Scientists and economists have been offered US$10,000 each by a lobby funded by one of the world's largest oil companies to undermine a major climate change report due to be published today.
Letters sent by the American Enterprise Institute (AEI), an ExxonMobil-funded think tank with close links to the Bush administration, offered the payments for writing articles that emphasized the shortcomings of a report from the UN's Intergovernmental Panel on Climate Change (IPCC).
Travel expenses and additional payments were also offered.
The UN report was written by international experts and is widely regarded as the most comprehensive review yet of climate change science. It will underpin international negotiations on new emissions targets to succeed the Kyoto agreement, the first phase of which expires in 2012.
World governments were given a draft last year and invited to comment.
The AEI has received more than US$1.6 million from ExxonMobil and more than 20 of its staff have worked as consultants to the Bush administration. Lee Raymond, a former head of ExxonMobil, is the vice chairman of AEI's board of trustees.
The letters, sent to scientists in the US and elsewhere, attack the UN's panel as "resistant to reasonable criticism and dissent and prone to summary conclusions that are poorly supported by the analytical work" and ask for essays that "thoughtfully explore the limitations of climate model outputs."
Climate scientists said the move was an attempt to cast doubt over the "overwhelming scientific evidence" on global warming.
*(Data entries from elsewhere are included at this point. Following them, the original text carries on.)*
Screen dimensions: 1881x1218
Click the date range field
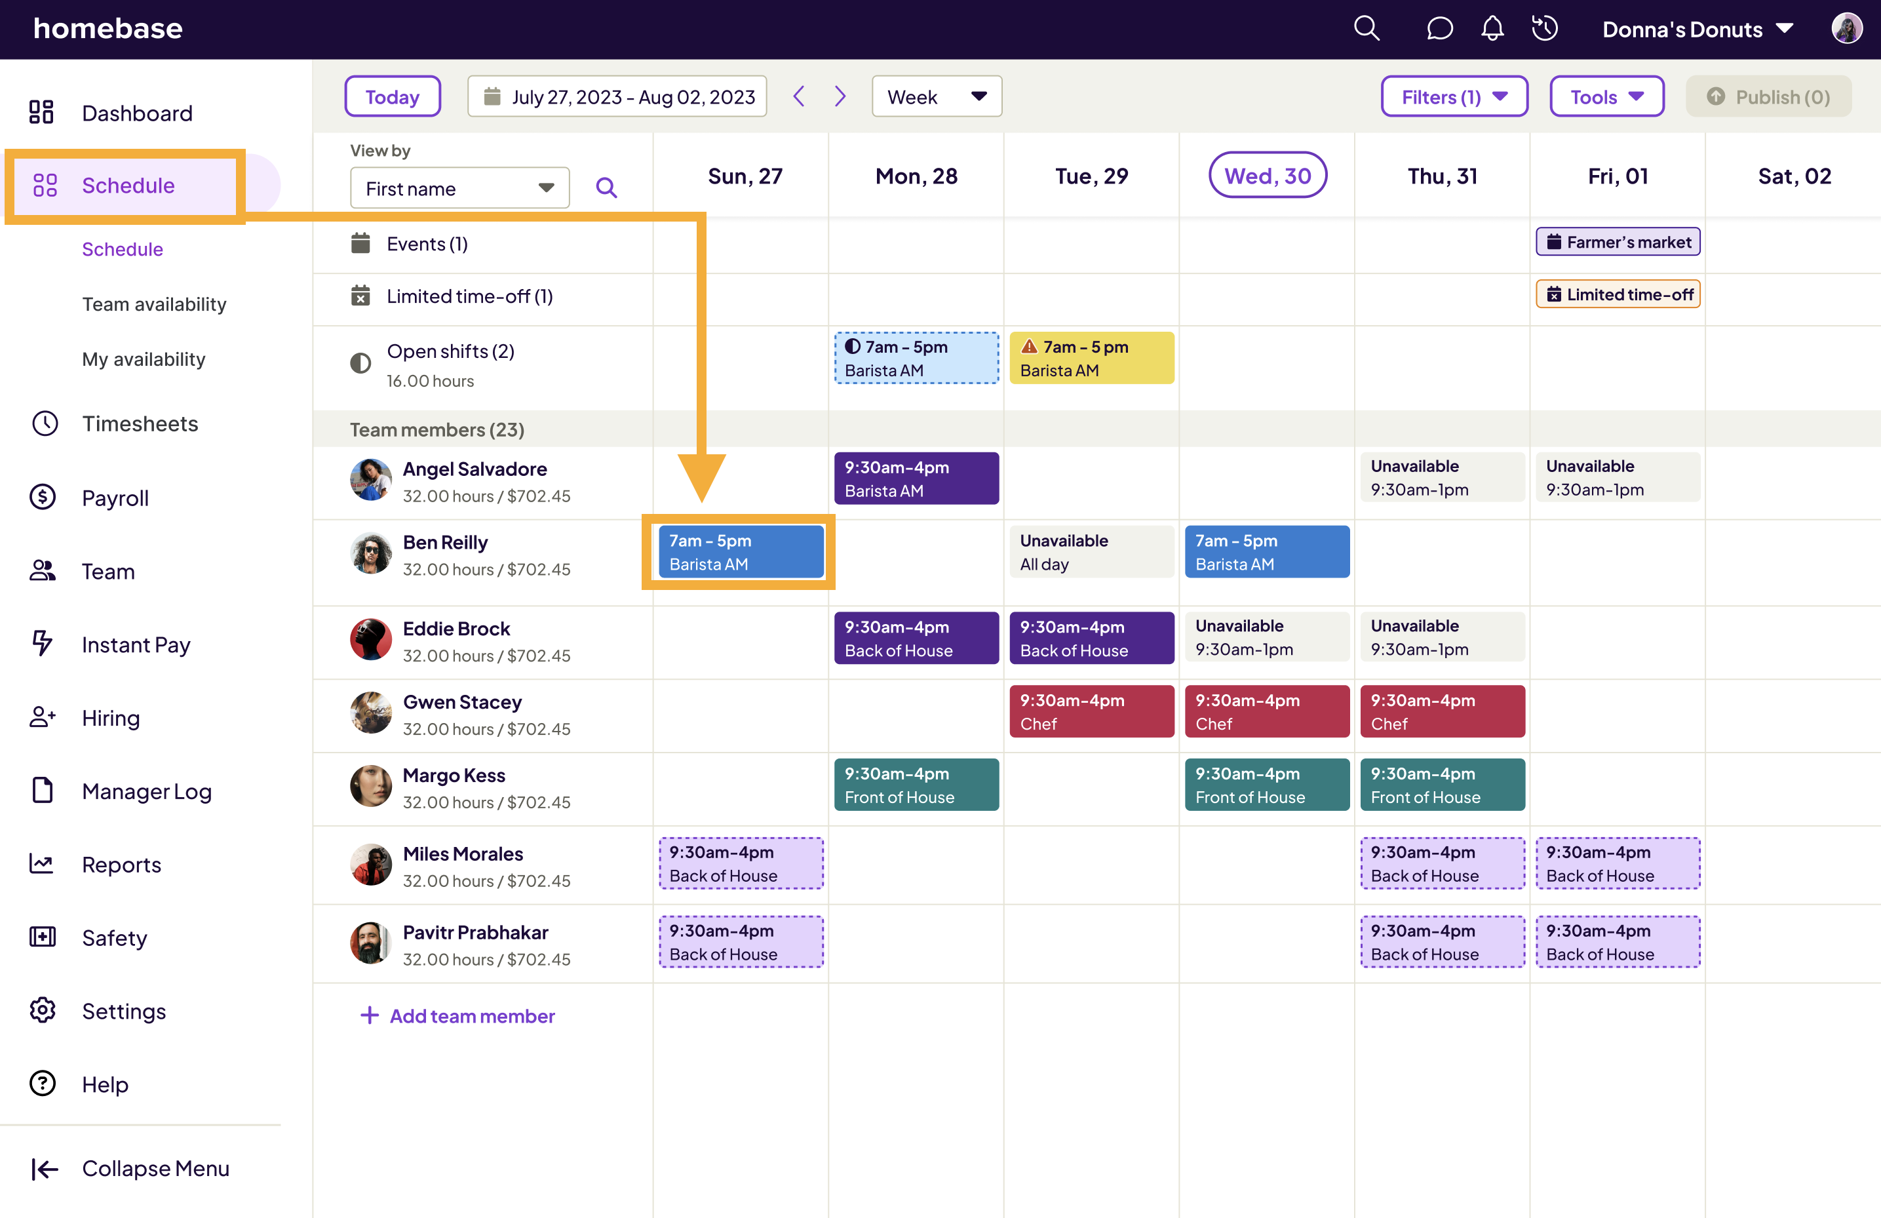(x=616, y=96)
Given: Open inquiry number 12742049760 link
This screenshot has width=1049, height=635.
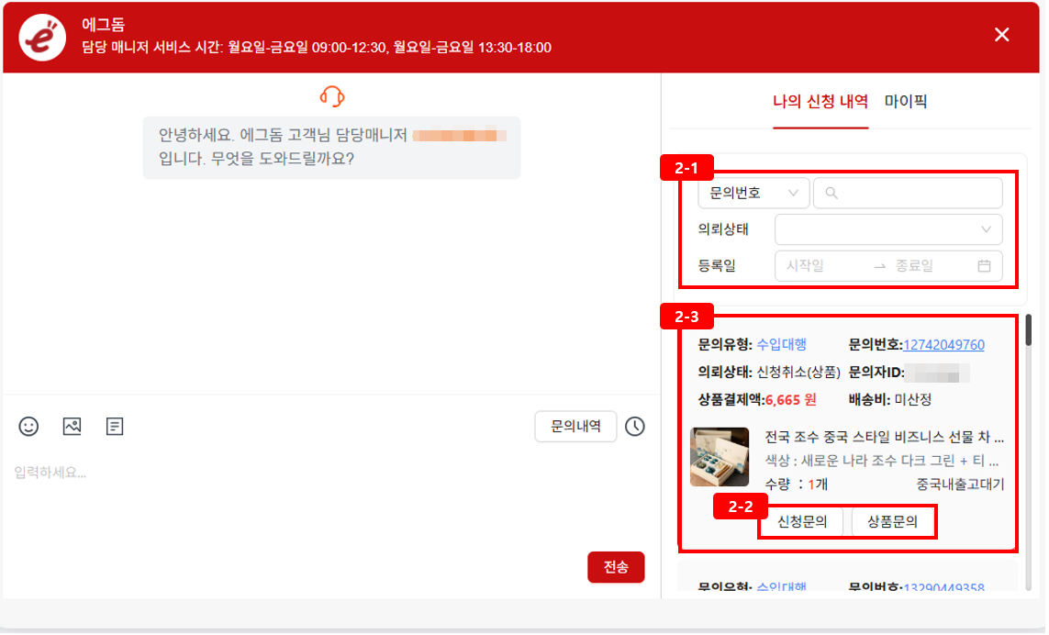Looking at the screenshot, I should click(943, 345).
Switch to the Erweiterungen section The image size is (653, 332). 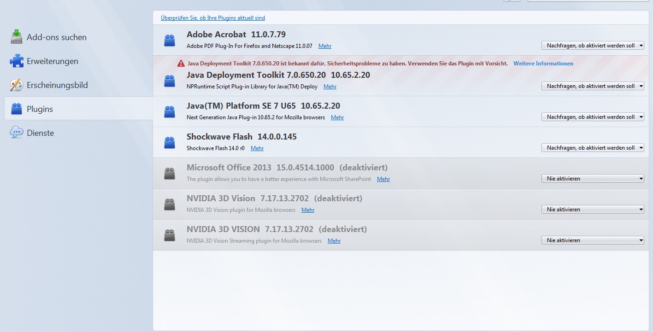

"It's a desperate attempt by an organization who wants to distort science for their own political aims," David Viner of the Climatic Research Unit at the University of East Anglia said.
The letters were sent by Kenneth Green, a visiting scholar at AEI, who confirmed that the organization had approached scientists, economists and policy analysts to write articles for a review of the IPCC report.
"Right now, the whole debate is polarized," he ssaid. "One group says that anyone with any doubts whatsoever are deniers and the other group is saying that anyone who wants to take action is alarmist. We don't think that approach has a lot of utility for policy."
One US scientist turned down the offer, citing fears that the report could easily be misused for political gain.